Saturday, June 30, 2012

Me and Damn Yankees

I was born and raised in Texas. I am afraid of scary movies, do not read horror books and believe the only good to be found in celebrating Halloween is candy that I did not have to buy. Being such a scaredy cat was instilled in me when I was very young. I didn’t know what a Yankee was but I was always hearing family and neighbors talk about damning them. Damn was a serious word that little kids learned, very quickly, not to repeat.  I tried using it once, and I have to tell you, one little chaw on Lifebouy soap will burn your tongue and gums for a week and cause you to poot bubbles if you should eat red beans for dinner. In Texas we eat a lot of red beans.

I once heard an older cousin say that the scariest sight in Texas is a Yankee pulling a U-Haul trailer. I was almost thirty years old before I found out that Texas has a law forbidding this practice. Punishment is doled out to Yankee women by teasing their hair and spraying it with so much hair spray they cannot comb it out – they have to wait for it to fall out.  We punish Yankee men by taking away the black socks they wear with their sandals. To make sure they understand how serious we are about having Yankees in Texas, we force a lot of red beans on them and make them eat calf fries. We don’t tell what calf fries are until they are through eating. We also offer them home grown pickles, known more commonly around here as jalapenos. Don’t mess with Texas is more than just a catchy phrase; it’s a serious learning experience.

In my early working years I worked for a manufacturing plant. I started out in accounting and, by accident, ended up in the sales department as a customer service rep. My job was to keep the customer happy by making sure their parts delivered on time and by being a ‘buffer’ between them and the sales people. I always refused to work the East Coast; it was full of the damn Yankees I grew up fearing. I was given a choice one year of taking the East Coast or else. I, very reluctantly, took the East Coast. I was a nervous wreck waiting for that first call. "Wherethehellaremyparts whichhadbetterbeonmydockfirstthingtomorrowmorning,orelse!” I replied, “What? I think we have a bad connection,” and hung up. A person really can sweat bullets. How was I going to do my job if I could not even understand what a Yankee was saying? Damn. My only way out was to be perfectly honest with a Yankee caller.

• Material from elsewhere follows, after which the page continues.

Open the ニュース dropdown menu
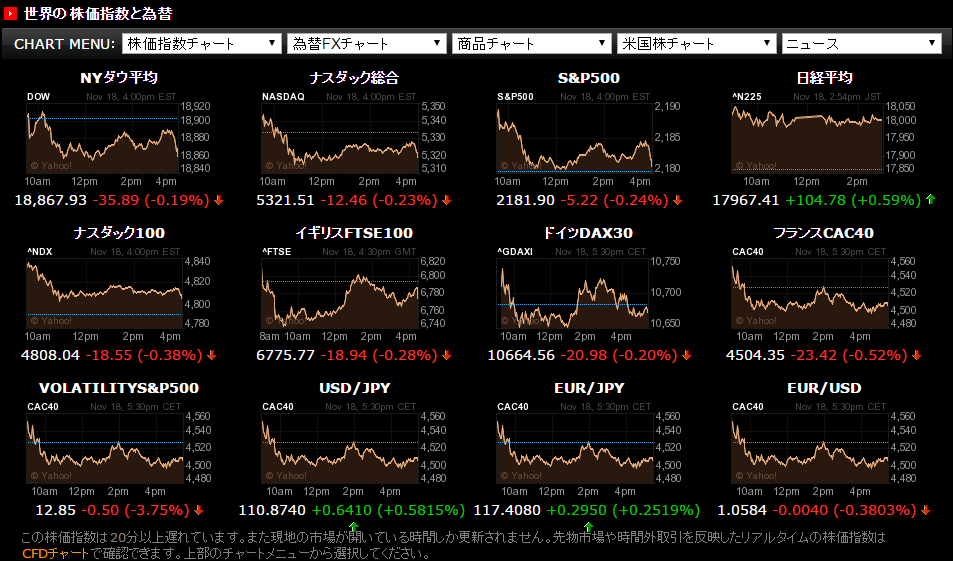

The next time the phone rang I answered and heard the same question, which I interrupted, slowly, with, “Whoa, I am sooo sorry, but I cannot listen this fast. Please slow down.”   There was silence on the other end of the line. It worked. It seems that Yankees have difficulty speaking slowly and listening slow is even harder. Spin some Texan on them and you can put one in a coma. ‘Ah reckon that.ya’ll’s parts were on that UPS truck that tumped over just this side of Macon. Or was it Altanta? Nooo, I am recollecting that it might have been Greensboro, buuuut, if you will kindly give me a few minutes to mosey over to our shipping department, which is waaay at the back of our building, to get the tracking number, I will sashay right back to let ya’ll know if the truck caught fire, too.’ Phone silence. I had unlocked the secret of talking to a Yankee!

Believe it or not, I became fast friends with most of my Yankee contacts. One of them was a no nonsense woman who wore high heels and mink to the office; she was well into her sixties. She invited me to visit New York and to go to the theater. I was not sure if I was ready for New York, yet, or ever. She asked me if I had a fur coat. I told her that I had a brown corduroy car coat with a squirrel collar and she never asked me to visit again. I loved her, though, and eventually did get to meet her when I finally did make it to New York. On my visit I was taken to a genuine NY deli for lunch by our sales rep and one of my favorite customers. They ordered for me. What arrived at the table was about two pounds of the most unappetizing mound of mess that I had ever laid eyes upon. To wash it down was celery soda. Celery soda actually tastes like celery with a fizz kick. I did not understand a reason for celery soda and I did not want to touch the two pound mound of what I was told was chicken liver pate. I honestly told them that I had scraped something off of my shoes before I got on the plane that looked more delectable. I ate a lot of bread and drank my celery soda. When I returned to my office, safely in Texas, my email was overloaded with hundreds of chicken liver pate recipes. Huh, Yankee humor.

I would not trade anything for my experience with real Yankees; it actually perfected my drawl. I never could figure out, though, why they could not pronounce the ‘R’ in the middle of my name, but instead added it at the end; they said Mawtar.

You may not mess with Texas, but the Yankees have a way of coming back and haunting you. It’s a fact…Ted Kennedy was on the news, again, just this morning.